▶ [Exercise inputs]

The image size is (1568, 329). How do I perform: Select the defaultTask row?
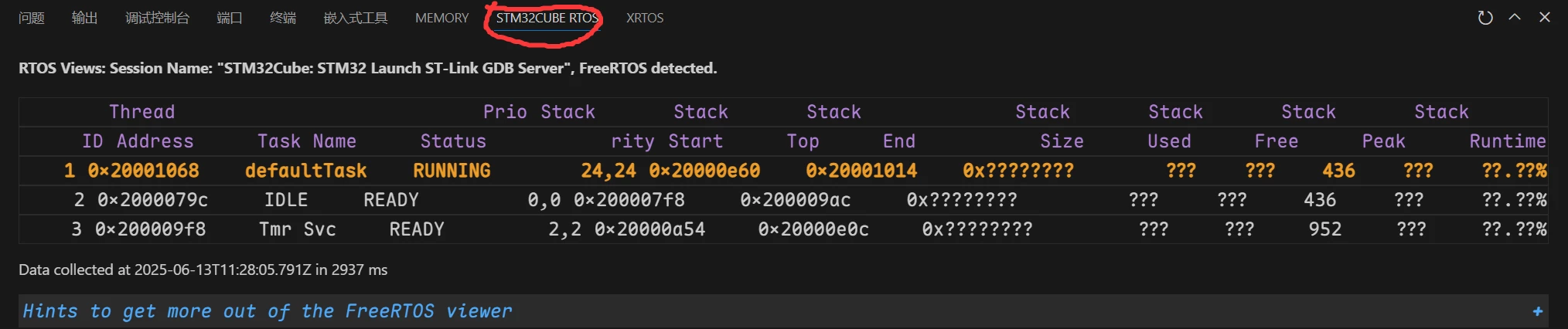(783, 171)
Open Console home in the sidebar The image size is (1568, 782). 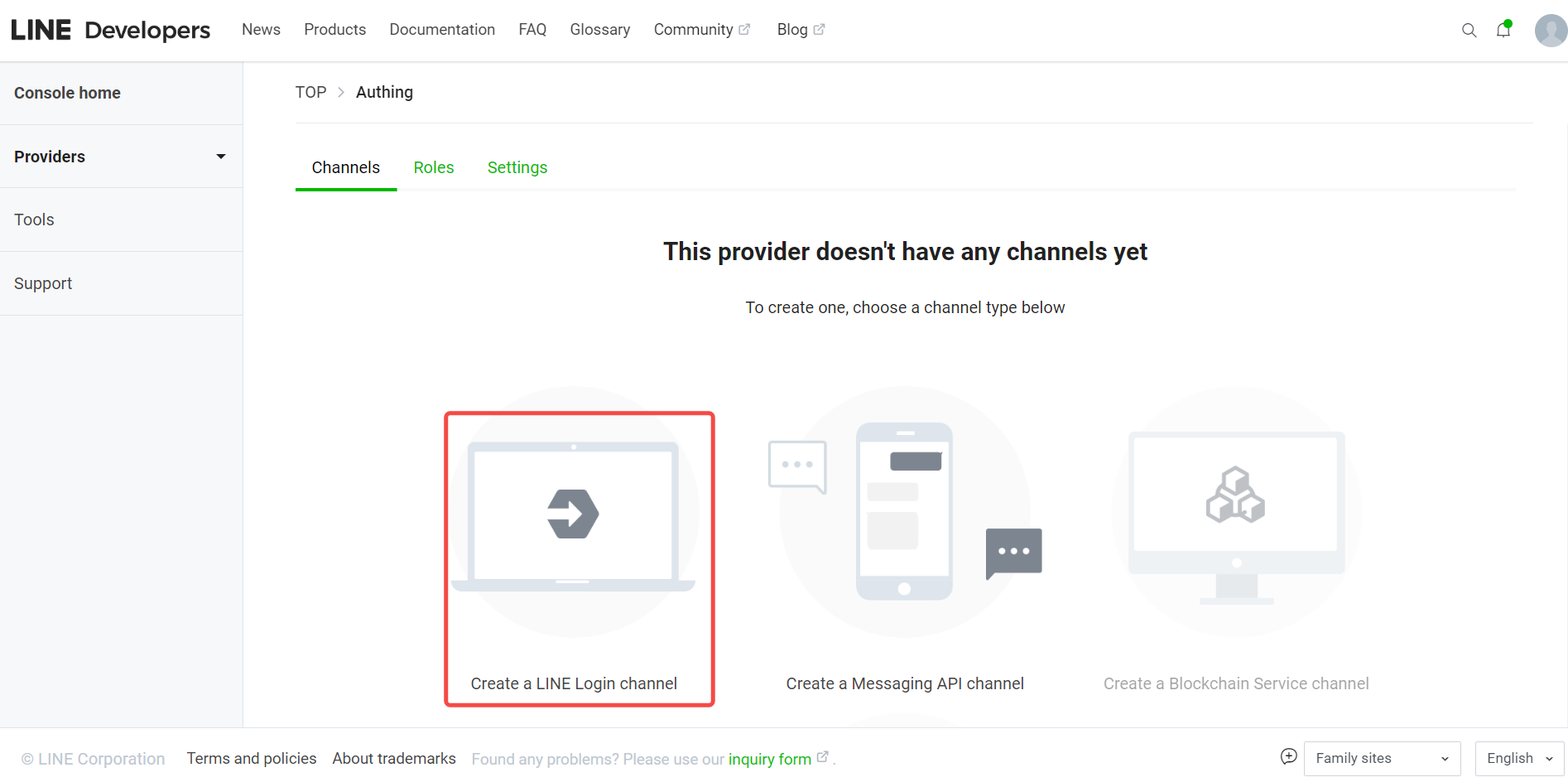(x=67, y=93)
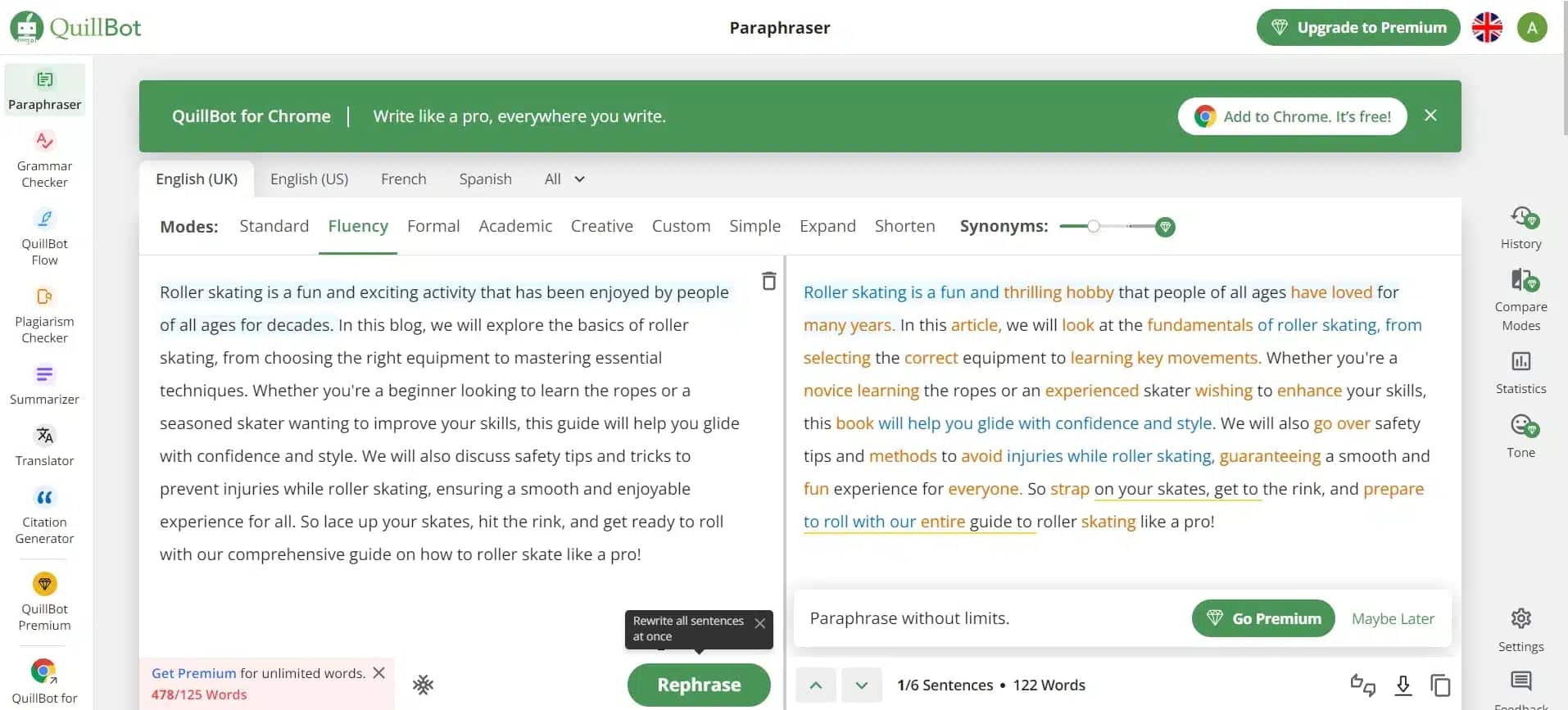
Task: Adjust the Synonyms slider handle
Action: 1094,226
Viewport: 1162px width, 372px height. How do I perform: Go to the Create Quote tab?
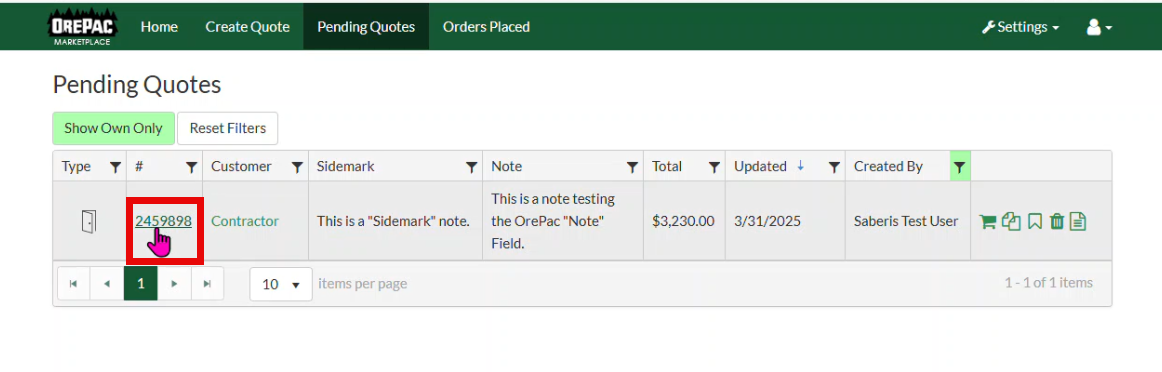tap(248, 27)
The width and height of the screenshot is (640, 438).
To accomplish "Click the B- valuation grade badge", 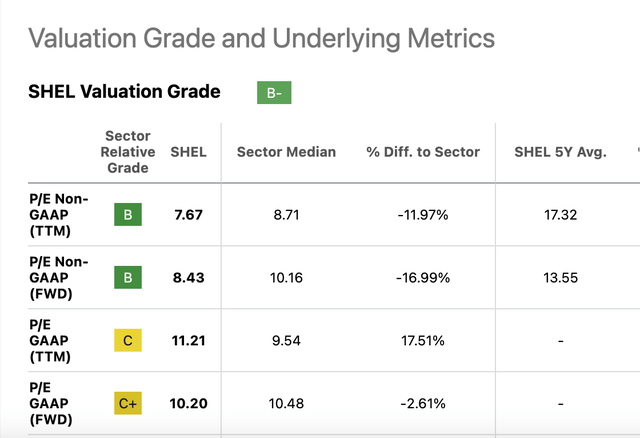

▶ [Task goal] All that is required is an exact reproduction of the lines from the one containing "Viewport: 1162px width, 372px" to the final line of the listing above, pictures omitted.

▶ [Written response]
Viewport: 1162px width, 372px height. How do I perform: Go to the Create Quote tab?
tap(248, 27)
The width and height of the screenshot is (640, 438).
To accomplish "Click the B- valuation grade badge", 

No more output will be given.